===== INPUT RECORDS

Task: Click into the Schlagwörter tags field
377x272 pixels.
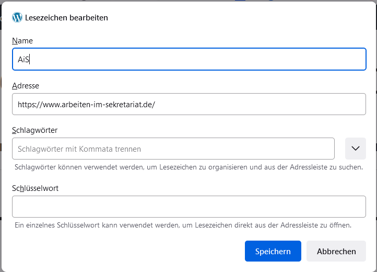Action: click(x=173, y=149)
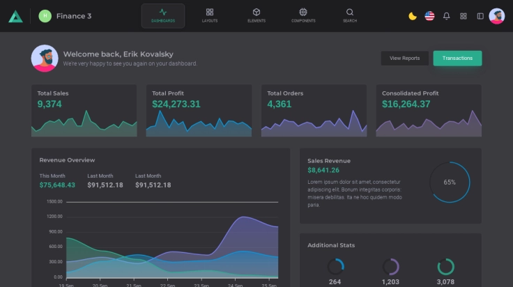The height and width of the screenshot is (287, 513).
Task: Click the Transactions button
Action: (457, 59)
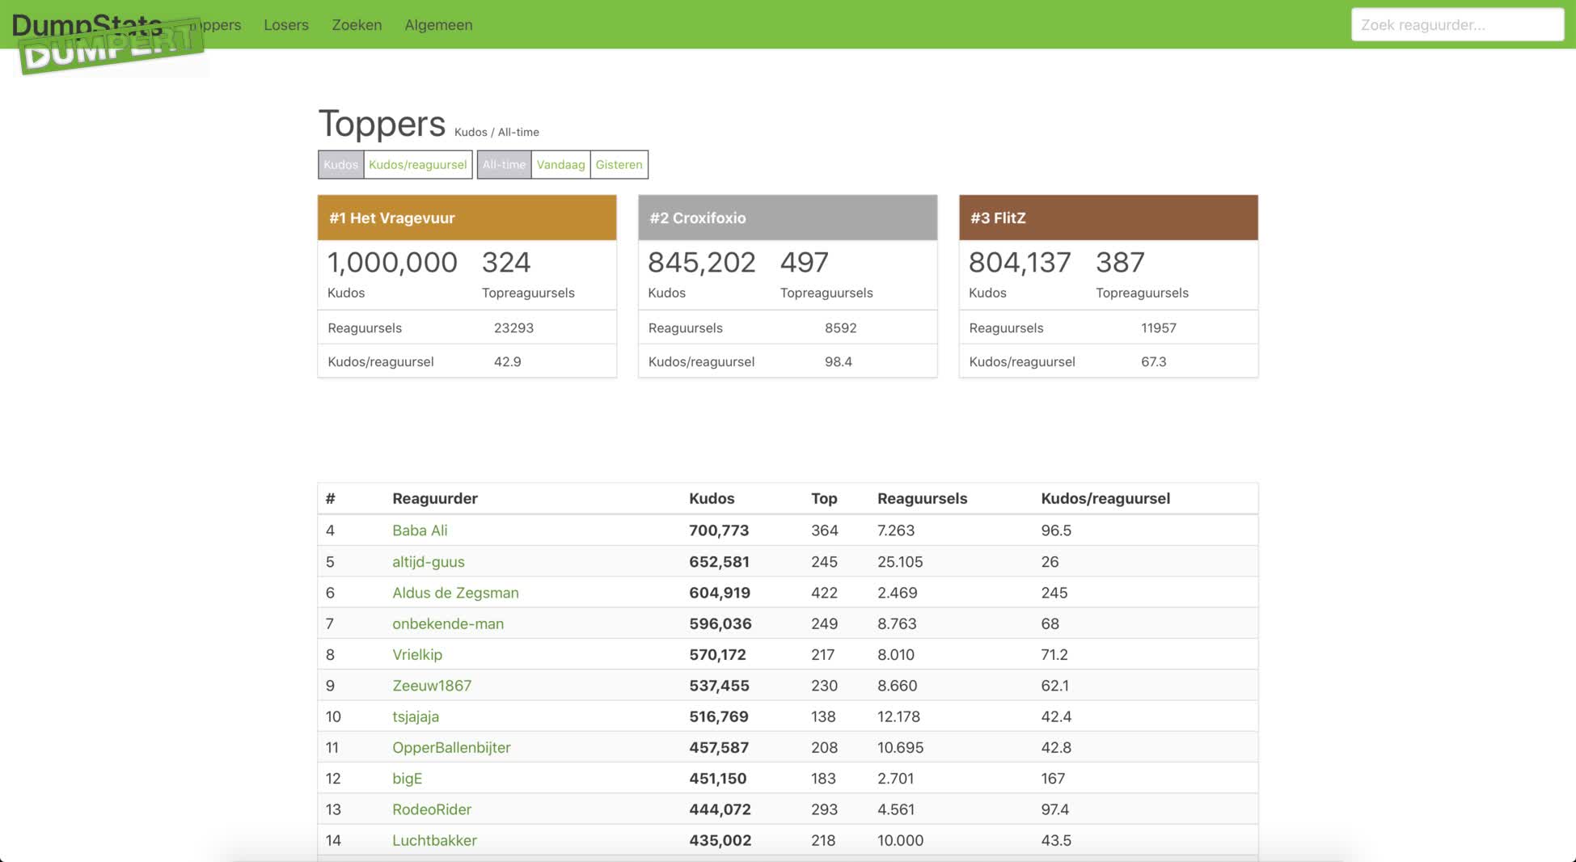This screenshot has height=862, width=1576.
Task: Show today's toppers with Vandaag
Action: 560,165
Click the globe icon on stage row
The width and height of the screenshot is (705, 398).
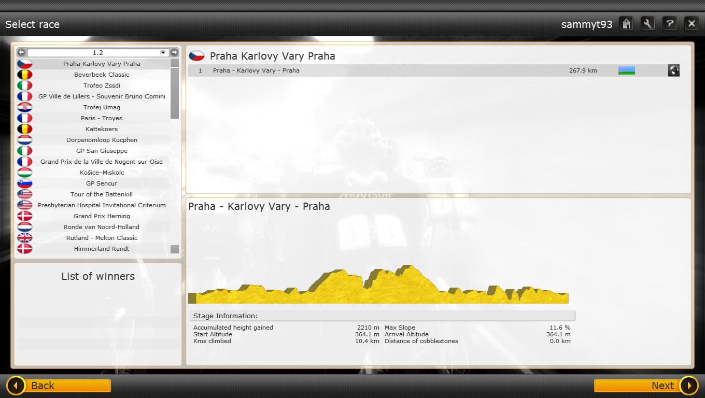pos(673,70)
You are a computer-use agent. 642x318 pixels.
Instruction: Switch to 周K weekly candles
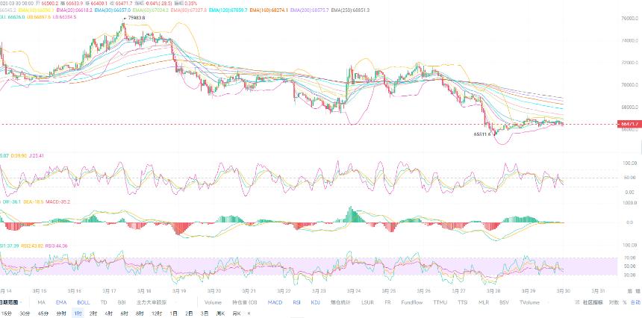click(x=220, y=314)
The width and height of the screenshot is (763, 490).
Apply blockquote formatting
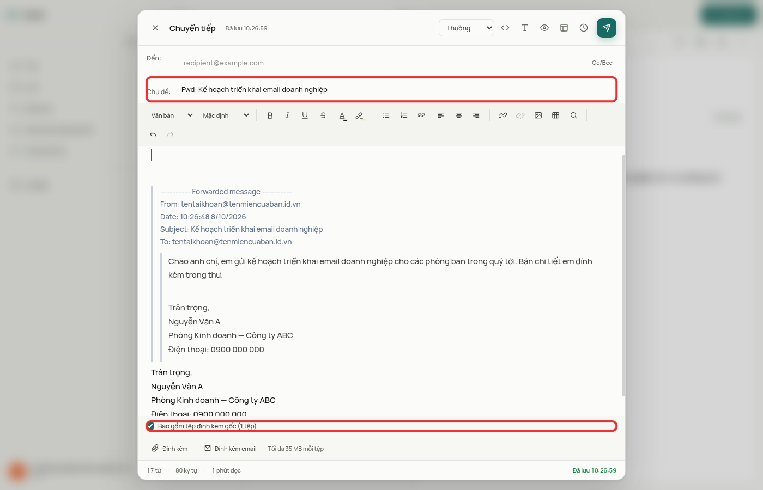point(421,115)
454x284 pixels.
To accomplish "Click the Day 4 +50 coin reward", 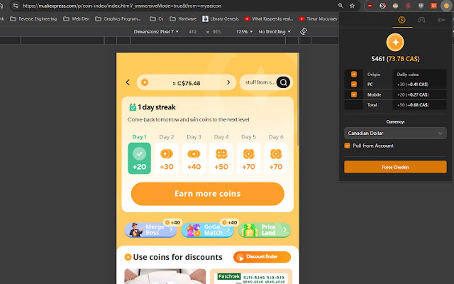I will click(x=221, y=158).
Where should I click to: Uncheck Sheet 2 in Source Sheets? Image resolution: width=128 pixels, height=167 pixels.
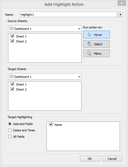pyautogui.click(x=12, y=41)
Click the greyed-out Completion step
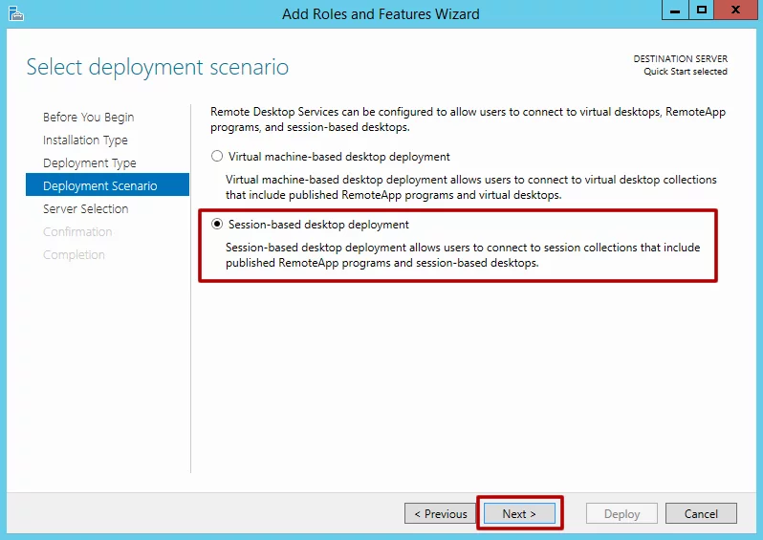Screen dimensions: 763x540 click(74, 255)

==========
===== INPUT RECORDS

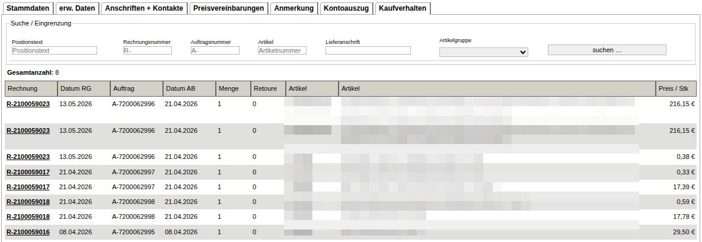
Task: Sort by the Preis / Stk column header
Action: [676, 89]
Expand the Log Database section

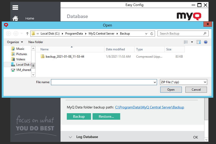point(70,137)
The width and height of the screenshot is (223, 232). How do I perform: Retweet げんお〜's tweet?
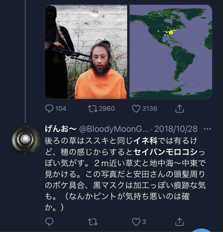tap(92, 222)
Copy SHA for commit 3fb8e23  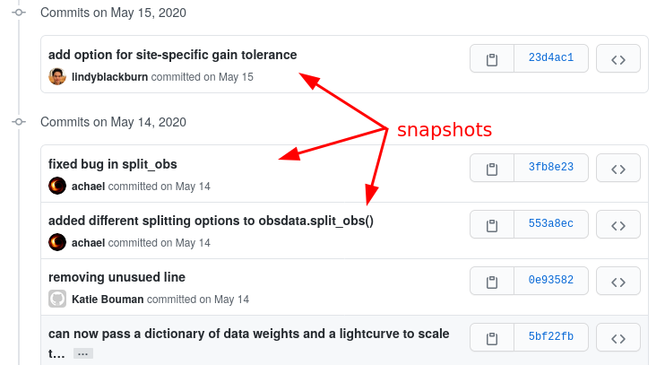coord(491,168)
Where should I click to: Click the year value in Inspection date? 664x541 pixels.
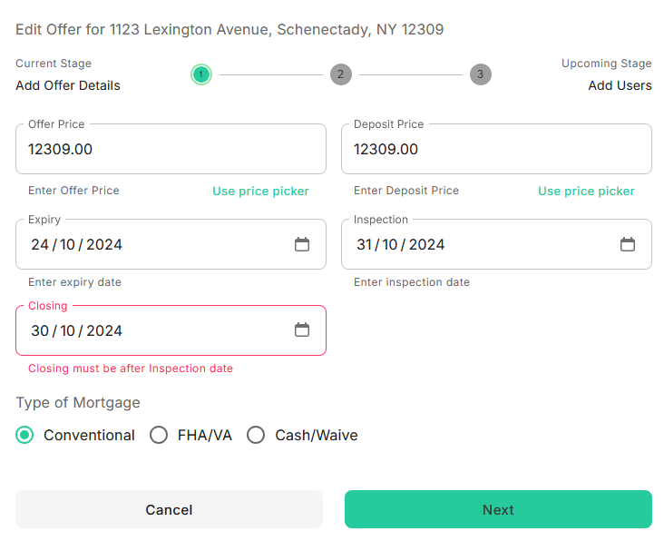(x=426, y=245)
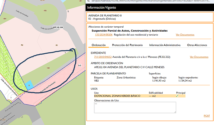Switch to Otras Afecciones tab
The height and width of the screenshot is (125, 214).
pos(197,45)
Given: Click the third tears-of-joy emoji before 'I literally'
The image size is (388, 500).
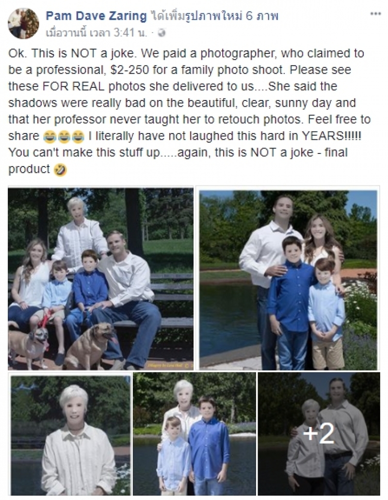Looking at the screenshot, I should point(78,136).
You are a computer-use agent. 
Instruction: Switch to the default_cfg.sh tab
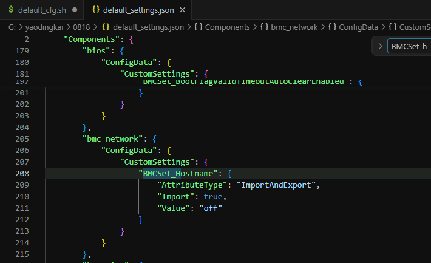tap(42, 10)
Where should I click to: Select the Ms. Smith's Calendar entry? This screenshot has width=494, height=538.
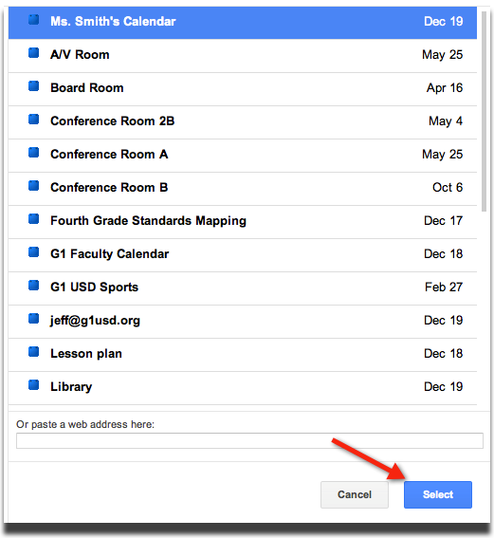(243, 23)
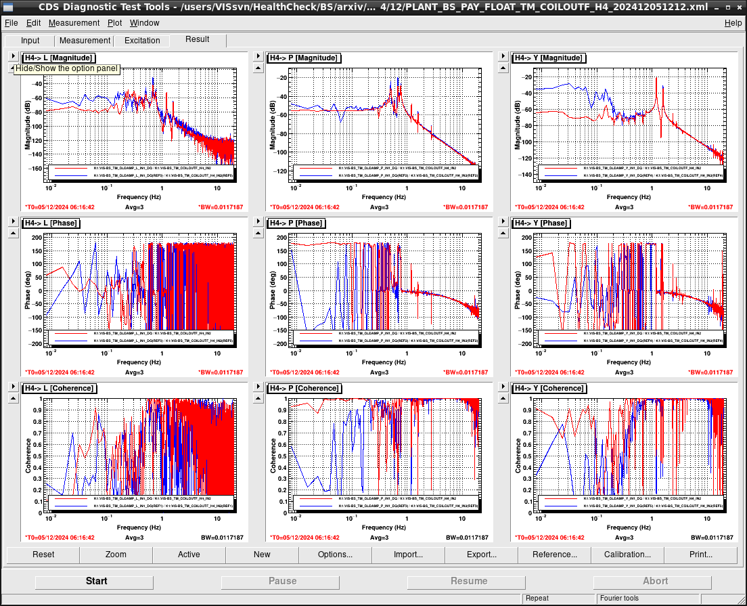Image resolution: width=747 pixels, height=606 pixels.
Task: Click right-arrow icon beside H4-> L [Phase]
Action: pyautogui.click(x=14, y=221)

==========

◆ **EXERCISE REQUIREMENTS**
Go line by line through the entries above and tally those that hold the word "agent"; give the tally alone.

◆ **SOLUTION FOR THIS PROBLEM**
2